-- EXERCISE REQUIREMENTS --
The entries below are to be retyped exactly. Preserve every word.

-- DATA IN THIS EXERCISE --
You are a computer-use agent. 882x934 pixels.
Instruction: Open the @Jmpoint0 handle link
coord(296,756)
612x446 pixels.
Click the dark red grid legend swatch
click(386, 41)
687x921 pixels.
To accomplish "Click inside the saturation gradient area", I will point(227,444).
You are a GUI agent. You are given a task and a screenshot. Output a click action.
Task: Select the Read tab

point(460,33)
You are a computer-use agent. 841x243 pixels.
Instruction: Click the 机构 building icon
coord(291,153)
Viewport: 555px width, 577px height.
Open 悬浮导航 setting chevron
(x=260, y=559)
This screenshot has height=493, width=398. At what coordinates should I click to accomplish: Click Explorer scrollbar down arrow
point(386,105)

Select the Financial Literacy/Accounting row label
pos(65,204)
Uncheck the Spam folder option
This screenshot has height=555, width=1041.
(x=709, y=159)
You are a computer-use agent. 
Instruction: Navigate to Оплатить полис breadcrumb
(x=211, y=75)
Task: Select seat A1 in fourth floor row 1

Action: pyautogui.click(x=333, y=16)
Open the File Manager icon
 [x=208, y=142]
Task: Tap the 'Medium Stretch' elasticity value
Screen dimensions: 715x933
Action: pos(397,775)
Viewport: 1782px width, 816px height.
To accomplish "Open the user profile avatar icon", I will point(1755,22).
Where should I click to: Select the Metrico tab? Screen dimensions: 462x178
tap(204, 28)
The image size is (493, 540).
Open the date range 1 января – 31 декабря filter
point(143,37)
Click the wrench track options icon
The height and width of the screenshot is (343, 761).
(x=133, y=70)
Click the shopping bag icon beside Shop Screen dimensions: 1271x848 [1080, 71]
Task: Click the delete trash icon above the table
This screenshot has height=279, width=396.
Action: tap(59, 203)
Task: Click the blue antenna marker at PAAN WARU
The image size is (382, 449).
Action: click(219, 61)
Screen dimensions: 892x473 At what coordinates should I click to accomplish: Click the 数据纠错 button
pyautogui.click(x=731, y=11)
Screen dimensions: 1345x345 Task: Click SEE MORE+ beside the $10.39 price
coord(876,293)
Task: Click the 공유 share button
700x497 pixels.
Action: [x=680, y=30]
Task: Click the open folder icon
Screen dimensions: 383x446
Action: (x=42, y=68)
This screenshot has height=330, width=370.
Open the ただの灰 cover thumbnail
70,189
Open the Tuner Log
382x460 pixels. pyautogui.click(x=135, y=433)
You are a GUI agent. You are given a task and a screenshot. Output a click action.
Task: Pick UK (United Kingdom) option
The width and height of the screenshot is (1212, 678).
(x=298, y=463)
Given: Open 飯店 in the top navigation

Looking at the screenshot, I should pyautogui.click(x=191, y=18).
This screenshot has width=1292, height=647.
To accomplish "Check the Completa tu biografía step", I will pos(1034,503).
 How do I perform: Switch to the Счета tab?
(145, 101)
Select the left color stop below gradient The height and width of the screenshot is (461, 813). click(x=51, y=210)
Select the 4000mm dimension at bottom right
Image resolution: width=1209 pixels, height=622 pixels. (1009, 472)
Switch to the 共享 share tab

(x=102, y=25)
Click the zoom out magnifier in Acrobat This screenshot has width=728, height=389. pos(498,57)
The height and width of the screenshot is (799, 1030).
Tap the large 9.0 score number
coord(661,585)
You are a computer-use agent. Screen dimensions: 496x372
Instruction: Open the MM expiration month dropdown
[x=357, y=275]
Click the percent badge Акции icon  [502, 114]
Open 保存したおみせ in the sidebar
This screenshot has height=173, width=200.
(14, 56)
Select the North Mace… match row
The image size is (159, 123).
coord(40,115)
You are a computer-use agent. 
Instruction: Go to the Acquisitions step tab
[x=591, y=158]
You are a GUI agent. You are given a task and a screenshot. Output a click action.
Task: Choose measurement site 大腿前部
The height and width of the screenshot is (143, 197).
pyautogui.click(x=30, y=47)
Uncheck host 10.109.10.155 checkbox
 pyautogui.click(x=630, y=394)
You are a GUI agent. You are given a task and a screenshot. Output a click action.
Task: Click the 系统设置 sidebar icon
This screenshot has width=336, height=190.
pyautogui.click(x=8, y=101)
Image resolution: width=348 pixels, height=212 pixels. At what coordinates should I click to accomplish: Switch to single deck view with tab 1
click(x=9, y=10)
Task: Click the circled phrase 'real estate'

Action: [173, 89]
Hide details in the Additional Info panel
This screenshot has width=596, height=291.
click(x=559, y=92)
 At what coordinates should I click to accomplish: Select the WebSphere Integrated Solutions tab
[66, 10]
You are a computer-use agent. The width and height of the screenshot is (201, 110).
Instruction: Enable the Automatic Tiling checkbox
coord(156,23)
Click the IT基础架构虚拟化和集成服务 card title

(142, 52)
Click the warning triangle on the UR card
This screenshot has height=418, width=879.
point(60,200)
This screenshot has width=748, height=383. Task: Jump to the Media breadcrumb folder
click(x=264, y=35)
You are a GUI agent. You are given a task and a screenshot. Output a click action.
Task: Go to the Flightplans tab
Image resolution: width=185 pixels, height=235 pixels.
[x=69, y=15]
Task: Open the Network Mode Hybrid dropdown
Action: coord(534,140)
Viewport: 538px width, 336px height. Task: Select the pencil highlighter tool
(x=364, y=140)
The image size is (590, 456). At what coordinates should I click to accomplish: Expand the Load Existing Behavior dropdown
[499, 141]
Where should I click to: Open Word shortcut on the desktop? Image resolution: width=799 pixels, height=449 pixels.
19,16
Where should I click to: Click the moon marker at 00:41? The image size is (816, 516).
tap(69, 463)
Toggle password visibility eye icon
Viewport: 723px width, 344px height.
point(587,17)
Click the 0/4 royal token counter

-- RESULT BELOW --
You are a computer-use agent. 882x934 pixels.
Instruction: Open the @Jmpoint0 handle link
coord(296,756)
612x446 pixels.
Click the dark red grid legend swatch
click(386, 41)
687x921 pixels.
To accomplish "Click inside the saturation gradient area", I will point(227,444).
You are a GUI agent. You are given a task and a screenshot. Output a click action.
Task: Select the Read tab

point(460,33)
You are a computer-use agent. 841x243 pixels.
Instruction: Click the 机构 building icon
coord(291,153)
Viewport: 555px width, 577px height.
Open 悬浮导航 setting chevron
(x=260, y=559)
This screenshot has height=493, width=398. At what coordinates should I click to accomplish: Click Explorer scrollbar down arrow
point(386,105)

Select the Financial Literacy/Accounting row label
pos(65,204)
Uncheck the Spam folder option
This screenshot has height=555, width=1041.
(x=709, y=159)
You are a computer-use agent. 
Instruction: Navigate to Оплатить полис breadcrumb
(x=211, y=75)
Task: Select seat A1 in fourth floor row 1

Action: pyautogui.click(x=333, y=16)
Open the File Manager icon
 [x=208, y=142]
Task: Tap the 'Medium Stretch' elasticity value
Screen dimensions: 715x933
Action: pos(397,775)
Viewport: 1782px width, 816px height.
To accomplish "Open the user profile avatar icon", I will point(1755,22).
Where should I click to: Select the Metrico tab? Screen dimensions: 462x178
tap(204, 28)
The image size is (493, 540).
Open the date range 1 января – 31 декабря filter
point(143,37)
Click the wrench track options icon
The height and width of the screenshot is (343, 761).
(x=133, y=70)
Click the shopping bag icon beside Shop Screen dimensions: 1271x848 [1080, 71]
Task: Click the delete trash icon above the table
This screenshot has height=279, width=396.
Action: tap(59, 203)
Task: Click the blue antenna marker at PAAN WARU
The image size is (382, 449).
Action: click(219, 61)
Screen dimensions: 892x473 At what coordinates should I click to accomplish: Click the 数据纠错 button
pyautogui.click(x=731, y=11)
Screen dimensions: 1345x345 Task: Click SEE MORE+ beside the $10.39 price
coord(876,293)
Task: Click the 공유 share button
700x497 pixels.
Action: [x=680, y=30]
Task: Click the open folder icon
Screen dimensions: 383x446
Action: (x=42, y=68)
This screenshot has height=330, width=370.
Open the ただの灰 cover thumbnail
70,189
Open the Tuner Log
382x460 pixels. pyautogui.click(x=135, y=433)
You are a GUI agent. You are given a task and a screenshot. Output a click action.
Task: Pick UK (United Kingdom) option
The width and height of the screenshot is (1212, 678).
(x=298, y=463)
Given: Open 飯店 in the top navigation

Looking at the screenshot, I should pyautogui.click(x=191, y=18).
This screenshot has width=1292, height=647.
To accomplish "Check the Completa tu biografía step", I will pos(1034,503).
 How do I perform: Switch to the Счета tab?
(145, 101)
Select the left color stop below gradient The height and width of the screenshot is (461, 813). click(x=51, y=210)
Select the 4000mm dimension at bottom right
Image resolution: width=1209 pixels, height=622 pixels. (1009, 472)
Switch to the 共享 share tab

(x=102, y=25)
Click the zoom out magnifier in Acrobat This screenshot has width=728, height=389. pos(498,57)
The height and width of the screenshot is (799, 1030).
Tap the large 9.0 score number
coord(661,585)
You are a computer-use agent. Screen dimensions: 496x372
Instruction: Open the MM expiration month dropdown
[x=357, y=275]
Click the percent badge Акции icon  [502, 114]
Open 保存したおみせ in the sidebar
This screenshot has height=173, width=200.
(14, 56)
Select the North Mace… match row
The image size is (159, 123).
coord(40,115)
You are a computer-use agent. 
Instruction: Go to the Acquisitions step tab
[x=591, y=158]
You are a GUI agent. You are given a task and a screenshot. Output a click action.
Task: Choose measurement site 大腿前部
The height and width of the screenshot is (143, 197).
pyautogui.click(x=30, y=47)
Uncheck host 10.109.10.155 checkbox
 pyautogui.click(x=630, y=394)
You are a GUI agent. You are given a task and a screenshot. Output a click action.
Task: Click the 系统设置 sidebar icon
This screenshot has width=336, height=190.
pyautogui.click(x=8, y=101)
Image resolution: width=348 pixels, height=212 pixels. At what coordinates should I click to accomplish: Switch to single deck view with tab 1
click(x=9, y=10)
Task: Click the circled phrase 'real estate'

Action: [173, 89]
Hide details in the Additional Info panel
This screenshot has width=596, height=291.
click(x=559, y=92)
 At what coordinates should I click to accomplish: Select the WebSphere Integrated Solutions tab
[66, 10]
You are a computer-use agent. The width and height of the screenshot is (201, 110).
Instruction: Enable the Automatic Tiling checkbox
coord(156,23)
Click the IT基础架构虚拟化和集成服务 card title

(142, 52)
Click the warning triangle on the UR card
This screenshot has height=418, width=879.
point(60,200)
This screenshot has width=748, height=383. Task: Jump to the Media breadcrumb folder
click(x=264, y=35)
You are a GUI agent. You are given a task and a screenshot. Output a click action.
Task: Go to the Flightplans tab
Image resolution: width=185 pixels, height=235 pixels.
[x=69, y=15]
Task: Open the Network Mode Hybrid dropdown
Action: coord(534,140)
Viewport: 538px width, 336px height. Task: Select the pencil highlighter tool
(x=364, y=140)
The image size is (590, 456). At what coordinates should I click to accomplish: Expand the Load Existing Behavior dropdown
[499, 141]
Where should I click to: Open Word shortcut on the desktop? Image resolution: width=799 pixels, height=449 pixels.
19,16
Where should I click to: Click the moon marker at 00:41? The image size is (816, 516).
tap(69, 463)
Toggle password visibility eye icon
Viewport: 723px width, 344px height.
point(587,17)
Click the 0/4 royal token counter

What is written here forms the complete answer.